Was one of the greatest crime characters going to get the “apples and pears” mockney London treatment that had earned the former Mr Madonna both a lucrative career and, following the massive failure of Revolver, his follow-up to Lock Stock… and Snatch, a tarnished reputation as a filmmaker?
As it turns out, no. The result of Ritchie’s Holmes reboot was a sort of Victorian buddy cop movie that showed all of the director’s best capabilities – snappy dialogue, good action scenes and keeping large, starry casts in line- without a hint of the self-indulgence that could’ve made the flick a whodunnit version of Eastenders.
The film takes from aspects of different Homes stories, as Baker Street’s most famous son takes on the case of death, misdirection and treason in pursuit of the evil Lord Blackwood (Mark Strong), a man who may or may not be a master of demonic powers.

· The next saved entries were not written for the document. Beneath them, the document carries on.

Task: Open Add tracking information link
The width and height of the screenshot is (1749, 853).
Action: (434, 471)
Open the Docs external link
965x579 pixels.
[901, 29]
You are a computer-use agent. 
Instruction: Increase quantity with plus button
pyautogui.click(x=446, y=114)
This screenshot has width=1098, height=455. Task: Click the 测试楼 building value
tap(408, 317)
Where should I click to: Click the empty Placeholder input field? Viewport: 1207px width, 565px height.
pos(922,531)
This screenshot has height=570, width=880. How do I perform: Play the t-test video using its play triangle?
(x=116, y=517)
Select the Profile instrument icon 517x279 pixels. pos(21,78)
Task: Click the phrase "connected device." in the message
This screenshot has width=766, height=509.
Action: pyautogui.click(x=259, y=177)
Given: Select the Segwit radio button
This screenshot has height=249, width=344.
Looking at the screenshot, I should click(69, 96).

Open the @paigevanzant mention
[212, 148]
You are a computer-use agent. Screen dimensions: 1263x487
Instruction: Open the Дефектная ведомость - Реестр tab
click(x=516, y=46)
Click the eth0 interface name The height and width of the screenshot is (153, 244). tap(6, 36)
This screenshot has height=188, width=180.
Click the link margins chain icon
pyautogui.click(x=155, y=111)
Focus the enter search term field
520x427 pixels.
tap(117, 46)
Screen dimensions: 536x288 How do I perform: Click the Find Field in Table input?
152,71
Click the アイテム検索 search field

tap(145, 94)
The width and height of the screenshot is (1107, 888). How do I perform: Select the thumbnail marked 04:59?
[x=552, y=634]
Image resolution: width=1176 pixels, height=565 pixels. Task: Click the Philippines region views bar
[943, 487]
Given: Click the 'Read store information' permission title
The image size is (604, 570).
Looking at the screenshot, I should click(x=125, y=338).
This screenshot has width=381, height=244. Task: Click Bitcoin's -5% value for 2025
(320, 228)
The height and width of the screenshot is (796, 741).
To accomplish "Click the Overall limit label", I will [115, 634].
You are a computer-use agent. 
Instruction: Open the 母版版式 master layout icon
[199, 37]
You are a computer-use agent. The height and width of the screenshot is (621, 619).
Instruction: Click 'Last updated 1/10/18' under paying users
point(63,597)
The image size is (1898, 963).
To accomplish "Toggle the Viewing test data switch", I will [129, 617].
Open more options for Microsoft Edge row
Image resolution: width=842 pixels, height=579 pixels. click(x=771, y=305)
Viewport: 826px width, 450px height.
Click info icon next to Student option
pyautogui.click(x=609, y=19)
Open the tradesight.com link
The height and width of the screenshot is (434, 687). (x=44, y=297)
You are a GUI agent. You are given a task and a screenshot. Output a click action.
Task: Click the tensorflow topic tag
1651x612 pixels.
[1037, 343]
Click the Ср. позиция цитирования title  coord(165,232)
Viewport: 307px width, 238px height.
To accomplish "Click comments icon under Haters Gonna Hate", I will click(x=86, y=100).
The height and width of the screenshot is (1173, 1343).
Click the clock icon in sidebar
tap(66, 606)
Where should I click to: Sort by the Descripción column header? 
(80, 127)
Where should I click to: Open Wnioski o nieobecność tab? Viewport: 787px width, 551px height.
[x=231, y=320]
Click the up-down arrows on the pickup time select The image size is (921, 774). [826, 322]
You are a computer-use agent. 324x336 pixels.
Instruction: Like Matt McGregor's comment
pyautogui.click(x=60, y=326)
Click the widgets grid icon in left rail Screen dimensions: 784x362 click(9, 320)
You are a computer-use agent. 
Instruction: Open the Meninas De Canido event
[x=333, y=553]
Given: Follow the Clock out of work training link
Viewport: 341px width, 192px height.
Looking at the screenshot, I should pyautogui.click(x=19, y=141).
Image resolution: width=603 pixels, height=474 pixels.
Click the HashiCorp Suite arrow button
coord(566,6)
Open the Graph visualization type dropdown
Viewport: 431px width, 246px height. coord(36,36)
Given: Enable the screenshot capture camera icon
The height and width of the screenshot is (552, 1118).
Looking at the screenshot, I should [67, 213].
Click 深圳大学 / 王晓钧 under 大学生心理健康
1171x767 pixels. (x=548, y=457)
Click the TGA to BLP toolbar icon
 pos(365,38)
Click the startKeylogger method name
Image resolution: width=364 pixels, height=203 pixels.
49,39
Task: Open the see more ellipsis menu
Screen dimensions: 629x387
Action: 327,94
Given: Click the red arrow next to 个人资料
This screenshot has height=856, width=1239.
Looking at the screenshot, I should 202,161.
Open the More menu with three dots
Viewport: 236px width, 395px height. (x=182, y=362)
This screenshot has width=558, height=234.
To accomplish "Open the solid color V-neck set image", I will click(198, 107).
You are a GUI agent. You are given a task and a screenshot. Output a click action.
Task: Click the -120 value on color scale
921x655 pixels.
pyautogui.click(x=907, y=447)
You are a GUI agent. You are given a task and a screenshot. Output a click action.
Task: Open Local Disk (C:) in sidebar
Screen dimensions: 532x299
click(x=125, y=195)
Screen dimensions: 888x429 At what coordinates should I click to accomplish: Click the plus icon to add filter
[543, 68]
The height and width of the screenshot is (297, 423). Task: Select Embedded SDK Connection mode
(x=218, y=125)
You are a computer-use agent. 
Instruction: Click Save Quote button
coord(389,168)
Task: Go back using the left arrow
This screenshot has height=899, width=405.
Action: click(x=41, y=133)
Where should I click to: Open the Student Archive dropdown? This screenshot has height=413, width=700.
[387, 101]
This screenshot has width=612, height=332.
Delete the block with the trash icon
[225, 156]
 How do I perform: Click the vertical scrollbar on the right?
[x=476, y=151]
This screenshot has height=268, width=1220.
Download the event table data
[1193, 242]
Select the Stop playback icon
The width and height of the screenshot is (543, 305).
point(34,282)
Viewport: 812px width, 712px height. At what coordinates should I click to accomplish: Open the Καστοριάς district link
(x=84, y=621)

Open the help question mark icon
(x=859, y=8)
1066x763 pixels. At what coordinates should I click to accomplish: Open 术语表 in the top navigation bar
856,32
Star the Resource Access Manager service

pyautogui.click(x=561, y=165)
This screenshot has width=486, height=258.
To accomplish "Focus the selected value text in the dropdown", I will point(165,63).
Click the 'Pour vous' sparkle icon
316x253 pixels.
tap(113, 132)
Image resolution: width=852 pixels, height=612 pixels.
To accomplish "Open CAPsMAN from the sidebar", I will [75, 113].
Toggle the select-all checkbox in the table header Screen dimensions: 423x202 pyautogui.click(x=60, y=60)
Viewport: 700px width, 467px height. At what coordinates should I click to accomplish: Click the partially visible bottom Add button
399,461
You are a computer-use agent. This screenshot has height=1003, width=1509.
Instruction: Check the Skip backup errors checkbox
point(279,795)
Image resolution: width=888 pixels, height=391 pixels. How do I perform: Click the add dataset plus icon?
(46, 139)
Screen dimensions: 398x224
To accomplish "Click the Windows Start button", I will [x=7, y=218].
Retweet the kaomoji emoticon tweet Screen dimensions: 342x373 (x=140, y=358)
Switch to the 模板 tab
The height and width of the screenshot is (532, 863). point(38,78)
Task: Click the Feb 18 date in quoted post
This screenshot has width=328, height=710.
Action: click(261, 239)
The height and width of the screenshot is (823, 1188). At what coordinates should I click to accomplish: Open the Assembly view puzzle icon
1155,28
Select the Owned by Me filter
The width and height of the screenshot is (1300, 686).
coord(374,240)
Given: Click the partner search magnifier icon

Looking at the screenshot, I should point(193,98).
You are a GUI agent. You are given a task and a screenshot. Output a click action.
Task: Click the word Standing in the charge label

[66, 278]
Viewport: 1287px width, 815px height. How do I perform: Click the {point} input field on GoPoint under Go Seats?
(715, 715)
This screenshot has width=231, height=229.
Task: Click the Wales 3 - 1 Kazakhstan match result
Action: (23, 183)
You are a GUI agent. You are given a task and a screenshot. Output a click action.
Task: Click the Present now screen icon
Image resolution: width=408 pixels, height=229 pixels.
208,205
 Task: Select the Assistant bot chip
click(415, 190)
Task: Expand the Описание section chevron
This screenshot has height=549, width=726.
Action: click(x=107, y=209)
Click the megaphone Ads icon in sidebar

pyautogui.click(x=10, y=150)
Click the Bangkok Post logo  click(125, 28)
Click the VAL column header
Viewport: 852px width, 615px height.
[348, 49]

Slipping into the deerstalker, pipe and cocaine habit (none of which appear in the flick) of Arthur Conan Doyle’s famous sleuth is Hollywood’s current hardest working man, Robert Downey Jnr.
The star of Iron Man 2 is perfectly cast as he is one of the few mega-stars working today that can carry a movie like this and be believably intelligent on-screen.
The new Holmes is far more of an action man than previous versions – less the shrewd Basil Rathbone-type and more a kung fu fighting House MD. Without the limp. This is where Downey shines, his smarts making what could have been a horrible character choice a believable evolution of Holmes.
Dr Watson gets a similar spruce-up style wise, shedding the bumbling dumbass image for something more Jude Law-shaped. The good doctor is now more than a match for Holmes both in crossing wits and fists and the banter between the two makes up much of what is to be enjoyed about the film.
In Ritchie’s hands, Sherlock Holmes barrels along at a fantastic pace never really stopping long enough for you to notice too much that the story is a bit more complicated and manic than maybe you’d expect for Conan Doyle’s creation.
While the manner in which Holmes’ deductive powers are portrayed is cool, there isn’t quite enough of it and the idea seems to be forgotten by the second half of the film when things become a straight-up action romp with some witty leads and a crisis you don’t really care about.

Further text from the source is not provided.